Jamie managed a weak laugh as he looked up at me. He reached up and touched my face, the look in his eyes could only be described as longing. He leaned up the rest of the way and pressed his lips to mine.
When he kissed me, the world could burn, the winds could turn, the tide could change and I would stay there in the palm of his hand.
“Colin,” he muttered against my lips. “You know we can’t.”
I pulled away from him, disappointed. I knew in my soul that I would never be able to pull Jamie away from his fight. To protect the innocent, to fight alongside our brothers. But I wished for one second that Jamie could be selfish. But that’s not who he was.
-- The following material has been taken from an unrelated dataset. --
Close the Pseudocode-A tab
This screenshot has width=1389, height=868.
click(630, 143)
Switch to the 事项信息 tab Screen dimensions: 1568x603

The war went long. Much longer than we were all expecting. In the beginning, Jamie seemed to flourish under the pressure. He was thrown into the thick of it, rising above the scuffle and the flurry to really shine above the rest. He was a wonder to watch, quick and passionate in his defense of our city. I’d find myself stopping to watch him, inspiring as he was, as he flew across the battlefield.
But as the battle wore on, he became less forward about the whole affair. He still dominated the field and inspired his fellow men, but it was less frequent. We had our own setup, we called it the Dogtrack. We and many of the boys we grew up with had our tents set up together with a fire in the middle, somewhere we could decompress and have some semblance of home.
Those were the times I could ensure Jamie was taking care of himself. When we were out by the fire, Jamie would lead the boys in songs and dances, getting even the grumpiest of men to smile. But later, when I’d pull him back into our tent, I’d take him in my arms and let him relax. Sometimes he would cry, but sometimes he would just sit in silence and stare into the darkness. Those were the times that really scared me. Whatever he’d seen, or done, in the raid that day had rendered him speechless.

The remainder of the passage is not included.